By using bit fields sufficiently large to handle the magnitude of the sums, we arrive at the correct answers.

In these sample problems we've been able to detect overflow errors by performing the addition problems in decimal form and comparing the results with the binary answers. For example, when adding +17₁₀ and +19₁₀ together, we knew that the answer was supposed to be +36₁₀, so when the binary sum checked out to be -28₁₀, we knew that something had to be wrong. Although this is a valid way of detecting overflow, it is not very efficient. After all, the whole idea of complementation is to be able to reliably add binary numbers together and not have to double-check the result by adding the same numbers together in decimal form!
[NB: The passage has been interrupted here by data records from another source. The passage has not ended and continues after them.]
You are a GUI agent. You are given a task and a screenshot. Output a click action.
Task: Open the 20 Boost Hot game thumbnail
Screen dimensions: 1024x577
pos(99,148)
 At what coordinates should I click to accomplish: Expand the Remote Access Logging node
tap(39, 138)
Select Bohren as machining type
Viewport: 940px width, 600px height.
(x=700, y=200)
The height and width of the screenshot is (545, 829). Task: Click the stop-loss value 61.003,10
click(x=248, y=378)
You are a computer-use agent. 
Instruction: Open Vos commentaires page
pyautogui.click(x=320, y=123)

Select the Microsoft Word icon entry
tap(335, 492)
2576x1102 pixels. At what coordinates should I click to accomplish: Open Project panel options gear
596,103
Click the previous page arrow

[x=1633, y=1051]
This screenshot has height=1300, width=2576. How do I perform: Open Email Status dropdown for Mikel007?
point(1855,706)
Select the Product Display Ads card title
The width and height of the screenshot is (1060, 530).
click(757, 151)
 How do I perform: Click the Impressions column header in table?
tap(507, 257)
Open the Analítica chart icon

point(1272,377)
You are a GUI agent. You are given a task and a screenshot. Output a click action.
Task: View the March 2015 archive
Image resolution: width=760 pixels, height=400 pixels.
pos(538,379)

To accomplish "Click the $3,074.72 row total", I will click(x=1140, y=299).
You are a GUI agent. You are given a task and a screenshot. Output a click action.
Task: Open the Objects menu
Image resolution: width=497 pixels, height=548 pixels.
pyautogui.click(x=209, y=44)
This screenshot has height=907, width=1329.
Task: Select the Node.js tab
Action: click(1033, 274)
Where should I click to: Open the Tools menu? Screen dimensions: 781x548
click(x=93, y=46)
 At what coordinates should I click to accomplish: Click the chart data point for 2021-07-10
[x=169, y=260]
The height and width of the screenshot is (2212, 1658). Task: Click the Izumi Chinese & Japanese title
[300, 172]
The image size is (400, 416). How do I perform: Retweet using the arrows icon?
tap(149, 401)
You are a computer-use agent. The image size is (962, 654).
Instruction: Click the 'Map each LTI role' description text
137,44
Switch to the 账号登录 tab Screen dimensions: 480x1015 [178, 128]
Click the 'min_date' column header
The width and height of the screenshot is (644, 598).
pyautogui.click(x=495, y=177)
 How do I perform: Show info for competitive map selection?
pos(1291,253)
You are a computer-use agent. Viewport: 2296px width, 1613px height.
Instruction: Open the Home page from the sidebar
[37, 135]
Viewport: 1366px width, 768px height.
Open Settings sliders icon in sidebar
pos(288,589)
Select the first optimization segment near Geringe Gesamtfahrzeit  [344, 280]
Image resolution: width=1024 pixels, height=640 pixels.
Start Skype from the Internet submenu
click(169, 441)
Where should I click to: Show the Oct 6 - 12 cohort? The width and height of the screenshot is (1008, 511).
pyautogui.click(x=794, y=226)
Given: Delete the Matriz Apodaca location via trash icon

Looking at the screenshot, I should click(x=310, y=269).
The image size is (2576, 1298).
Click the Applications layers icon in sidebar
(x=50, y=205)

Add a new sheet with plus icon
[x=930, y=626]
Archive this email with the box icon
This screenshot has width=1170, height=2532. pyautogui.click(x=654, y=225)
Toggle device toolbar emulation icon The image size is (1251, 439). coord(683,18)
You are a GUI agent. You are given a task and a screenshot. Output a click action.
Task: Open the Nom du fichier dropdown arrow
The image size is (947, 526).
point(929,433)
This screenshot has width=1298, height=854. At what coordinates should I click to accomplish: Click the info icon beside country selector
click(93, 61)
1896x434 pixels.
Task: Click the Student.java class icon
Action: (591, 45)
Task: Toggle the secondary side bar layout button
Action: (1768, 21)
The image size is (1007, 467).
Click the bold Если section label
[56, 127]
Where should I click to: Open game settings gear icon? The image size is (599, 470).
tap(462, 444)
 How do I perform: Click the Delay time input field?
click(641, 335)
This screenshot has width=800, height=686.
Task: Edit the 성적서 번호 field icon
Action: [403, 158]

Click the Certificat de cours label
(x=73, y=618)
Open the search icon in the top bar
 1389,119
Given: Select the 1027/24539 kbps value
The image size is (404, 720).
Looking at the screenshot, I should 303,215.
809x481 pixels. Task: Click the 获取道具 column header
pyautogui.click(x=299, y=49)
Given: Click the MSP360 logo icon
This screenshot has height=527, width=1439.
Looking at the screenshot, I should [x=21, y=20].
This is especially true for the purpose of building electronic circuits to add binary quantities together: the circuit has to be able to check itself for overflow without the supervision of a human being who already knows what the correct answer is.

What we need is a simple error-detection method that doesn't require any additional arithmetic. Perhaps the most elegant solution is to check for the sign of the sum and compare it against the signs of the numbers added. Obviously, two positive numbers added together should give a positive result, and two negative numbers added together should give a negative result. Notice that whenever we had a condition of overflow in the example problems, the sign of the sum was always opposite of the two added numbers: +17₁₀ plus +19₁₀ giving -28₁₀, or -17₁₀ plus -19₁₀ giving +28₁₀. By checking the signs alone we are able to tell that something is wrong.

But what about cases where a positive number is added to a negative number? What sign should the sum be in order to be correct. Or, more precisely, what sign of sum would necessarily indicate an overflow error? The answer to this is equally elegant: there will never be an overflow error when two numbers of opposite signs are added together! The reason for this is apparent when the nature of overflow is considered. Overflow occurs when the magnitude of a number exceeds the range allowed by the size of the bit field. The sum of two identically-signed numbers may very well exceed the range of the bit field of those two numbers, and so in this case overflow is a possibility. However, if a positive number is added to a negative number, the sum will always be closer to zero than either of the two added numbers: its magnitude must be less than the magnitude of either original number, and so overflow is impossible.

Fortunately, this technique of overflow detection is easily implemented in electronic circuitry, and it is a standard feature in digital adder circuits: a subject for a later chapter.